EU approves Microsoft's proposed takeover of Activision

The EU has approved Microsoft’s bid to takeover Activision.

The European Union giving the greenlight to the tech giant’s attempt to acquire the video game company comes after the UK’s Competition and Market Authority blocking the deal three weeks ago.

The purchase - which has split the gaming industry - is set to be the most significant one in the sector’s history but has divided competition regulators across the world and can only go ahead when the US, EU and UK bodies all permit it to do so.

Currently, only the EU’s European Commission have given it the OK to go ahead after they found Microsoft had addressed their worries about the purchase.

In their ruling, the EC said: "The commitments fully address the competition concerns identified by the Commission and represent a significant improvement for cloud gaming as compared to the current situation,"

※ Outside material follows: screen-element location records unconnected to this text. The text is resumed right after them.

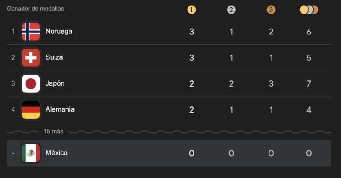Click the gold medal column icon
The height and width of the screenshot is (178, 341).
coord(192,9)
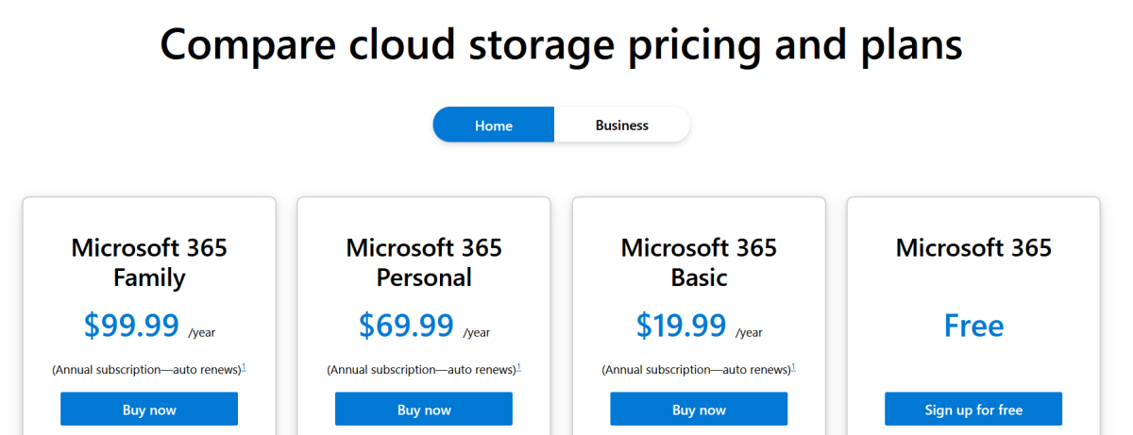Buy the Microsoft 365 Basic plan now
The width and height of the screenshot is (1133, 435).
[x=699, y=410]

This vote of confidence in the deal - which would see Activision’s back catalogue be available to EU residents via their Xbox consoles - comes after the United States’ regulator, the Federal Trade Commission, filed a lawsuit late last year to stop the deal and will not be ruled on until late 2023.

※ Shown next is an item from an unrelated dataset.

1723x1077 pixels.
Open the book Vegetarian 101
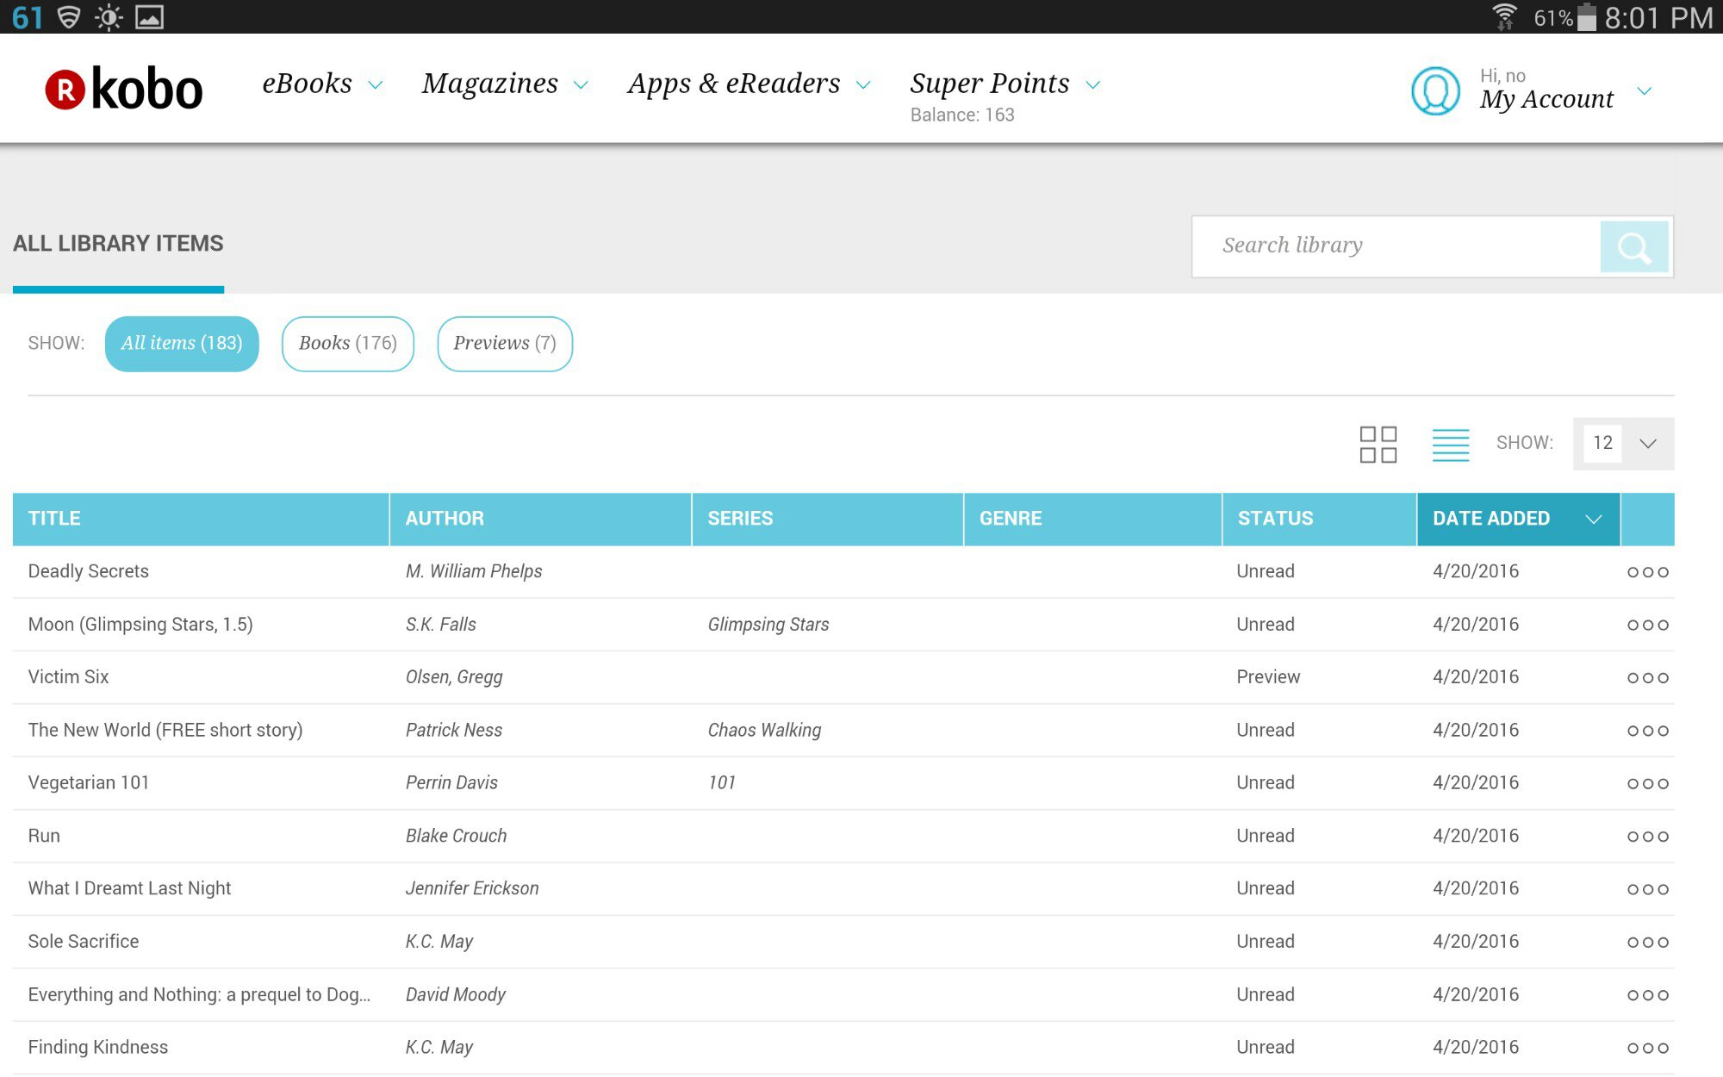tap(89, 783)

After the EU gave their judgement, the CMA reiterated their opposition to the deal.

Sarah Cardell, the body’s regulator, said: "Microsoft's proposals, accepted by the European Commission today, would allow Microsoft to set the terms and conditions for this market for the next 10 years.

"They would replace a free, open and competitive market with one subject to ongoing regulation of the games Microsoft sells, the platforms to which it sells them, and the conditions of sale.

"This is one of the reasons the CMA's independent panel group rejected Microsoft's proposals and prevented this deal."